→ Verilen Görev a: Kayıtlarda "You are a computer-use agent." ifadesinin geçtiği satırdan başlayıp "(x=1370, y=26)" ifadesinin geçtiği satıra kadar uzanan satırları, "Iraq" yerine "Syria" koyarak ve başka hiçbir şeyi değiştirmeden yeniden yazın. Resimleri yanıta almayın.

→ Alıntı:
┌──

Tüm bu seçimlere dayalı olasılıklar ve senaryolar yanında, ayıplı hizmetin ölüm ve/veya yaralanmaya yol açması hallerinde, tüketici seçimlik haklarının yanı sıra, muhatabından Türk Borçlar Kanunu uyarınca tazminat istemek hakkına da sahiptir. Bu durumda ayıplı hizmetin neden olduğu zarardan dolayı birden fazla kimse sorumlu olduğu takdirde bunlar müteselsilen sorumludurlar.[22] Ancak bunun için, sözleşmeye aykırılık nedeniyle ortaya çıkan zararın ispat edilmesi gerekir (TBK m. 15/1).

Seçimlik Hakların Kullanılması ve Usul Hukuku

Ayıplı hizmetten dolayı mağdur olan ve kanunun ilgili maddesindeki seçimlik haklarını kullanmak isteyen tüketici bu seçimlik haklar arasında aslilik fer’ilik ilişkisi kurmak suretiyle davasını terditli olarak açabilecektir. Yargıtay kararlarında da tüketicinin davayı terditli olarak açabileceği görüşü hakimdir.

Bununla beraber, davacı tüketici kullandığı seçimlik hakkını ıslah ederek değiştiremez. “Hakkında Kanunun 4 ve 4/A maddelerinde ayıplı mal ve ayıplı hizmetle ilgili tüketicinin seçimlik hakları sayılmıştır. Bu haklar kullanımla biten inşaî haklardan olup, davacının onarım olarak kullandığı seçimlik hakkını ıslah ile değiştirmesi mümkün değildir. (Yargıtay 13. HD., E. 2008/1735, K. 2008/7867, T. 5.6.2008).”

└──

→ Verilen Görev b: Tüketicinin seçimlik haklarını anlatan metni kaldığı yerden sürdürün.

→ Sağlanan Malzeme:

┌──

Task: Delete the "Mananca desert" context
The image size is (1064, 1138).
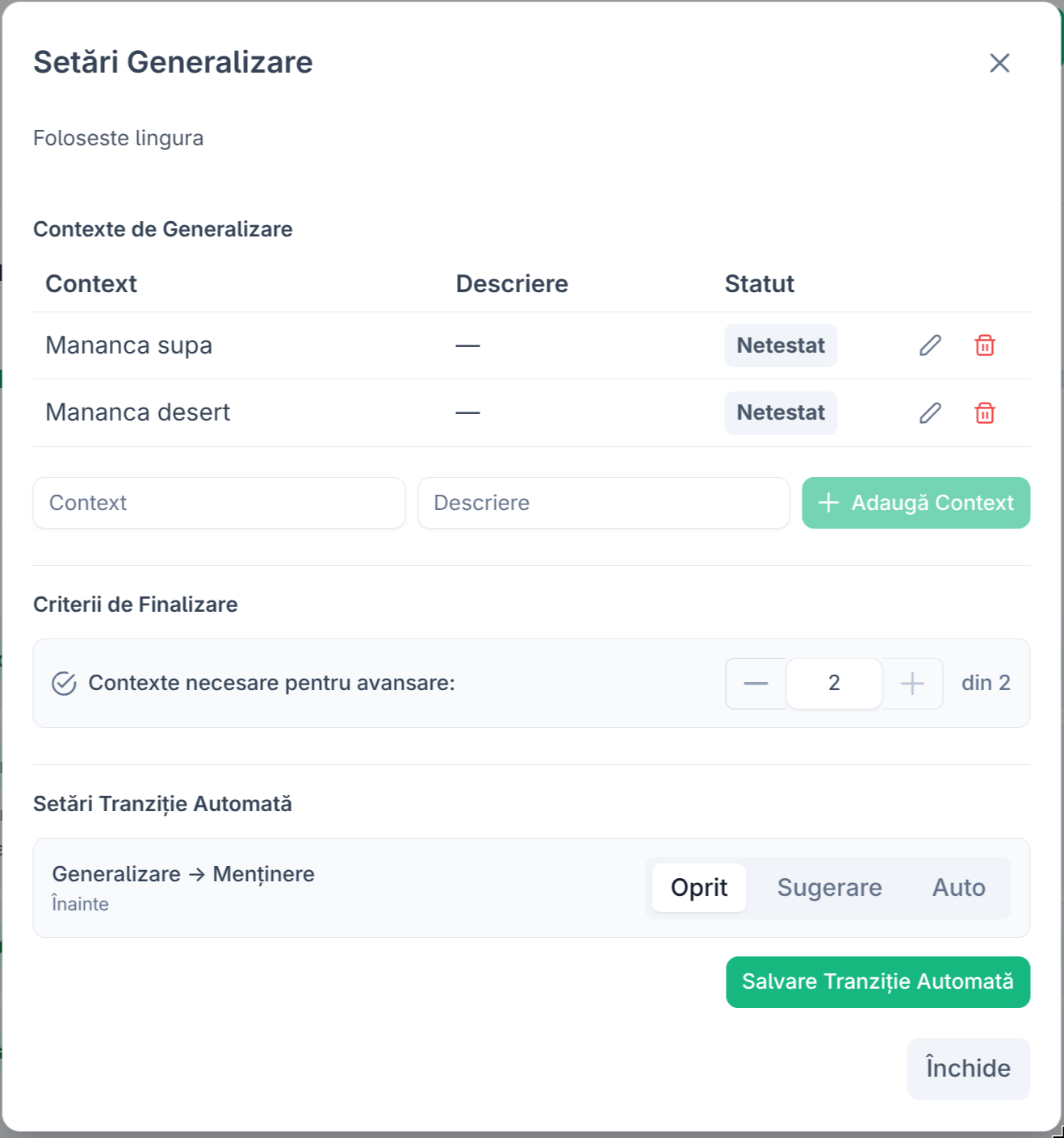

└──
┌──

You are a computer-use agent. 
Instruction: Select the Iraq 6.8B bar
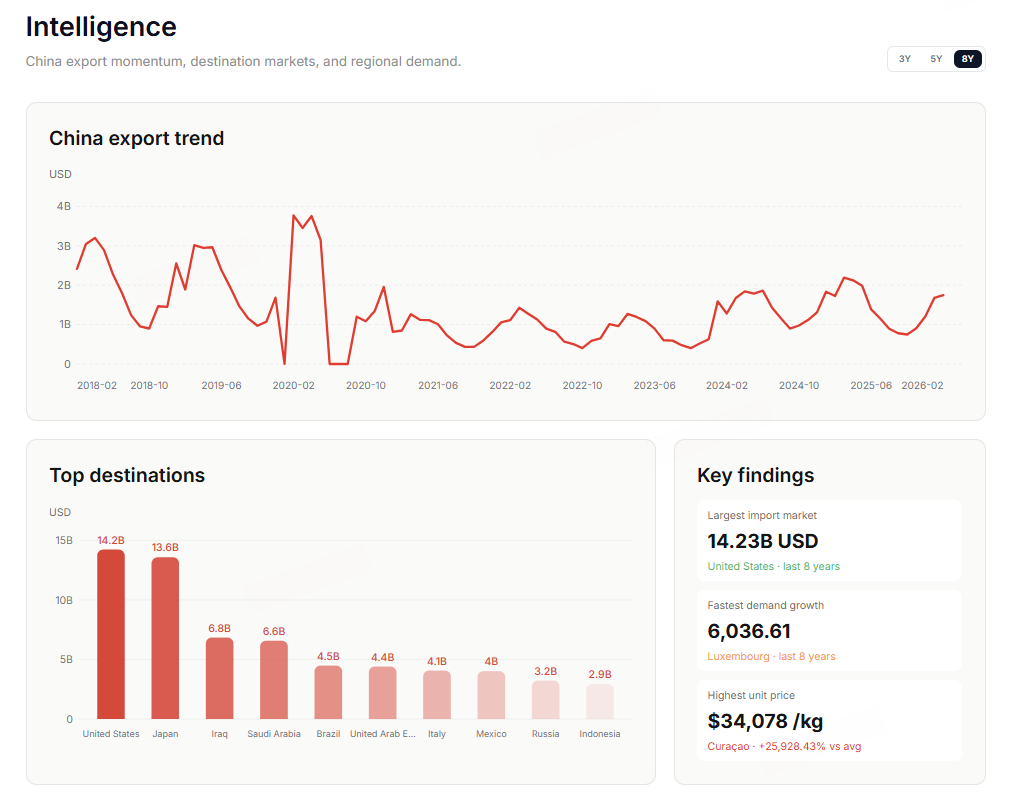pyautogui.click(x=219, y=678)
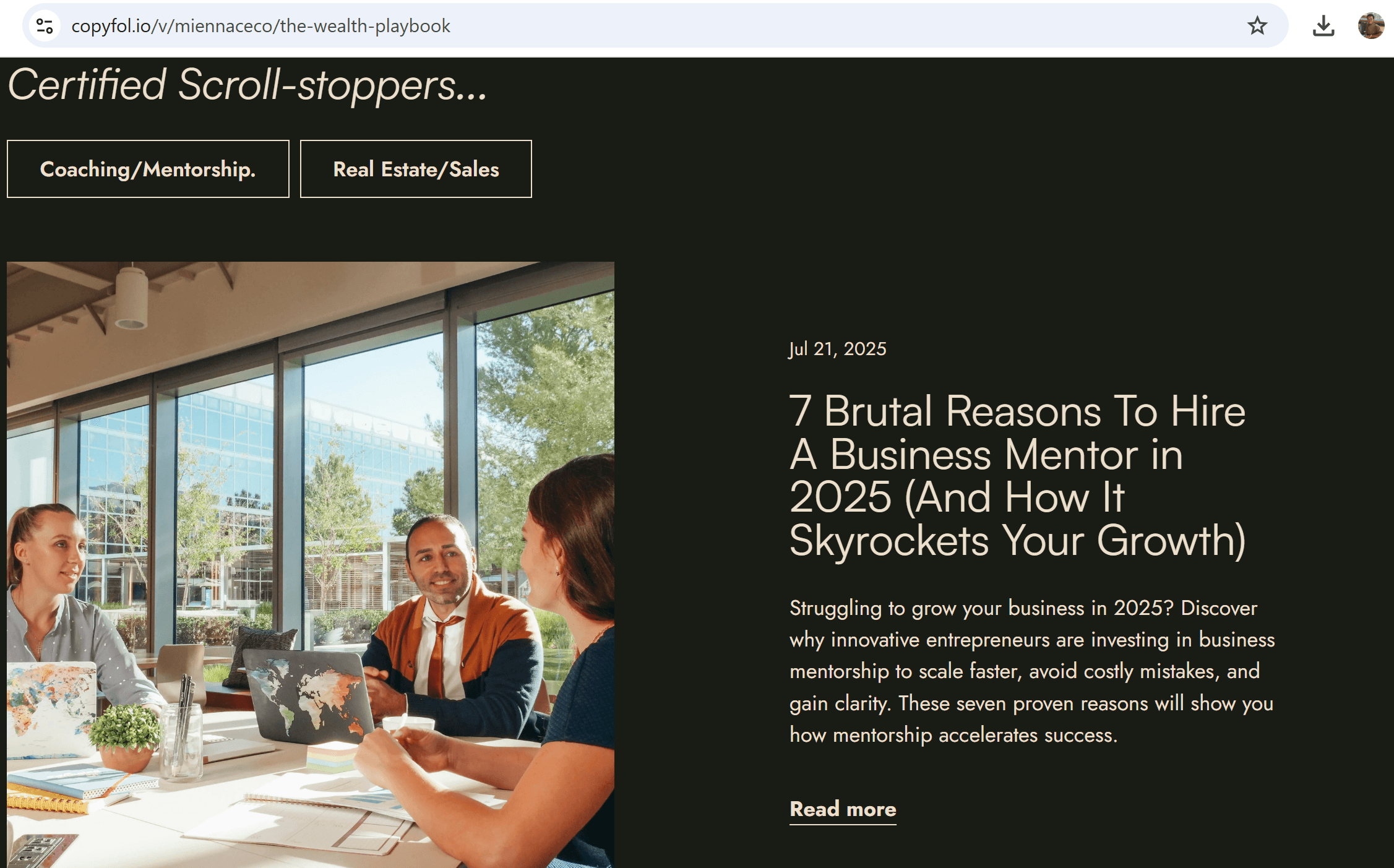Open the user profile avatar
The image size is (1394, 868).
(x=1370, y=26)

└──

→ Görev Çıktısı a:
You are a computer-use agent. 
Instruction: Select the Syria 6.8B bar
pyautogui.click(x=219, y=678)
Open the user profile avatar
The image size is (1394, 868).
(x=1370, y=26)

→ Görev Çıktısı b:
Sağlayıcının Sorumluluktan Kurtulması

Sağlayıcı, kendisinden kaynaklanmayan reklam veya ilân yoluyla yapılan açıklamalardan haberdar olmadığını ve haberdar olmasının da kendisinden beklenemeyeceğini veya yapılan açıklamanın içeriğinin hizmet sözleşmesinin akdi anında düzeltilmiş olduğunu veya hizmet sözleşmesi akdetme kararının bu açıklama ile nedensellik bağı içinde olmadığını ispatladığı takdirde açıklamanın içeriği ile bağlı olmayacaktır.

Reklam veya ilân yoluyla yapılan açıklamalara aykırı hizmet sunulması halinde bir ayıbın varlığının kabul edilmesinin nedeni, bu açıklamalarda yer alan taahhütlerin taraflarca bilindiği ve dolayısıyla bunların sözleşme içeriği olduğudur. Ancak nadiren de olsa, sağlayıcının, hizmete ilişkin olarak örneğin sağlayıcı tarafından yapılan reklamlardan fiilen haberdar olmaması ve haberdar olmasının da kendisinden beklenemeyecek olması ihtimali vardır. İşte bu hallerde sağlayıcının ilgili taahhütlerle bağlı tutulması uygun olmayacaktır. Kuşkusuz bu durumda ispat yükü sağlayıcıdadır.

Sağlayıcının reklam ve ilânlarda vaat edilenlerden sorumlu tutulmaktan kurtulmak için başvurabileceği ikinci yöntem, gerçeği yansıtmayan reklam veya ilânın, hizmet sözleşmesinin kurulması anına kadar düzeltildiğini ispat etmesidir. Bu hallerde sözleşme içeriği zaten yeni reklama göre belirlenir. Son olarak sağlayıcı, ilgili reklam ve ilâna rağmen, tüketicinin bunlardan etkilenmediğini, yani buradaki taahhütlere bağlı olarak sözleşme kurma iradesinin oluşmadığını da ispat edebilir. Örneğin ilgili reklamın hiç ulaşmadığı bir bölgede kurulan bir hizmet sözleşmesi açısından bu imkân mevcuttur. Bu hallerde yine reklamdaki taahhüdün sözleşme içeriği olmadığı kabul edilebilir.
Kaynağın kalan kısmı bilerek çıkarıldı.